Lastly, Norwest relies on the use of the word "estate" in § 506(a) rather than the word "debtor". Thus the argument is that since this is exempt property, the estate has no interest. I have two comments. First, I hesitate to put too much reliance on the use by Congress of any particular word and in any case of course when the case is filed, all of the debtor's interest in property becomes property of the estate under § 541(a). I do not see that the fact that the property later becomes exempt should somehow then end the applicability of § 506(a). I also think Norwest's argument really goes farther than it would like. If its reading is correct, then since the estate now has no interest and since § 506 says that a claim is a secured claim only to the extent of a creditor's interest in the estate's interest in such property, then since the estate's interest is zero, the creditor's interest is zero and therefore Norwest does not have any secured claim. Therefore under § 506(d) its lien is completely void as would be the liens of all creditors secured on exempt property. Obviously Congress never intended that result. Thus Norwest's literal reading of the statute is incorrect.[6]
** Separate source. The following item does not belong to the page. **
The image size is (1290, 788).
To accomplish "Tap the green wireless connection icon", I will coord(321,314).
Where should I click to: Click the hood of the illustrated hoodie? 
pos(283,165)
The Mahaner court seems to have constitutional problems with § 506(d) independent of its applicability to exempt property or non-exempt property. The court in Mahaner rather glibly stated that it was unconstitutional to use § 506(d) but under § 506(d) creditors are deprived only of some sort of indefinite procedural right and not any current interest in property. Therefore I do not feel that § 506(d) runs afoul of the Fifth Amendment and Norwest has not even raised such an argument.
THEREFORE, IT IS ORDERED:
The motion of Norwest Bank Central, N.A. to dismiss this adversary proceeding is denied.
NOTES
[1] Debtors originally filed a Chapter 11 case on May 16, 1984, but subsequently converted it to a Chapter 7 case on July 26, 1984.
[2] The debtors claim their homestead as exempt in their original schedules filed on June 28, 1984, and in amended schedules filed on September 21, 1984. After the conversion a meeting of creditors was first set for September 10, 1984, and has not been continued. Under Bankruptcy Rule 4003(b), any objection to that claim of objection was required to have been filed within 30 days thereafter. No such objection has been filed.
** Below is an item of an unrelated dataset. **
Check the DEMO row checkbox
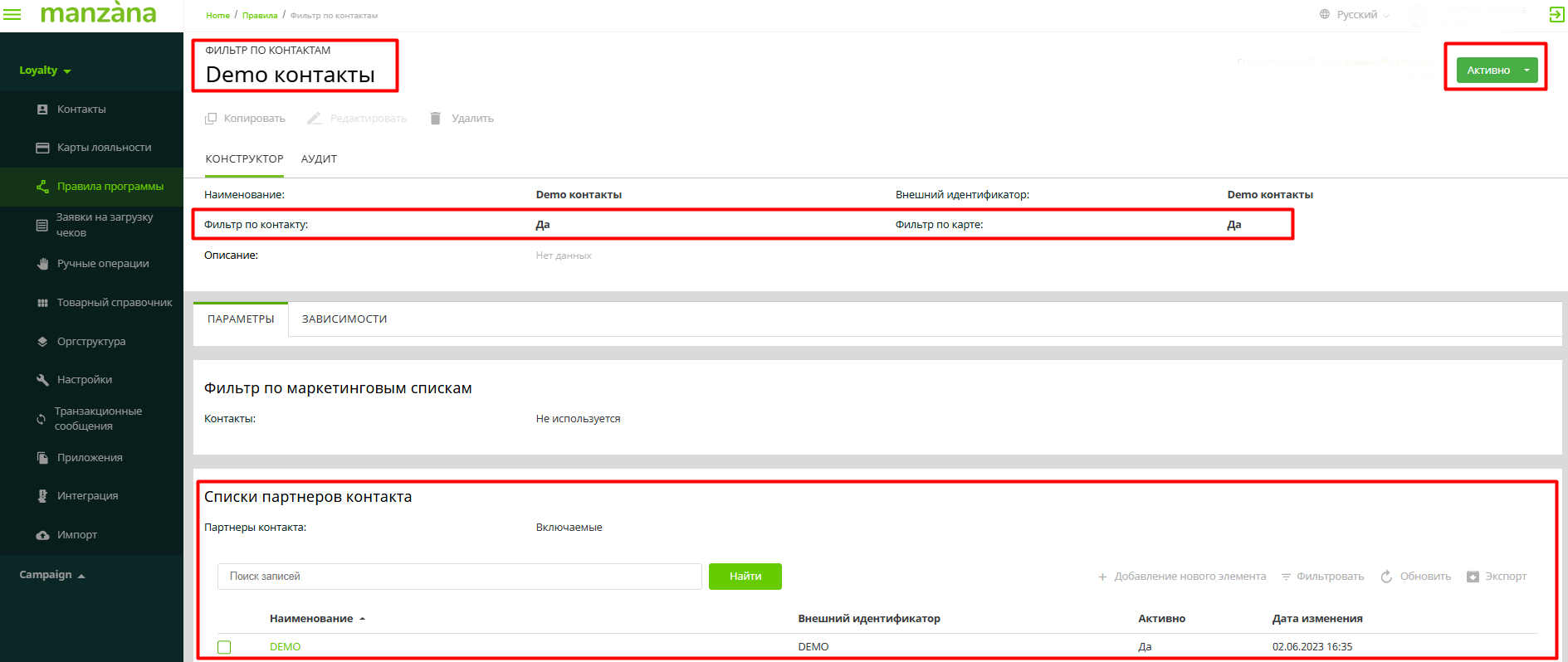The height and width of the screenshot is (662, 1568). coord(224,647)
[3] Section 506(d) has been amended for cases filed after October 7, 1984.
[4] 28 U.S.C. § 151 provides that the bankruptcy judges shall constitute a unit of the district court known as the bankruptcy court.
[5] This is not to say that there could not be situations where a trustee would be interested in using § 506(d). For example, a trustee might be in a position to avoid a first mortgage as a preference under § 547, preserve that first mortgage under § 551 and therefore be interested in avoiding subsequent encumbrances. However even in this situation it is more likely that a trustee would simply sell the property free and clear of all liens in which case the subsequent encumbrancers end up with nothing in any case.
[6] This is sometimes referred to as being "hoisted on your own petard".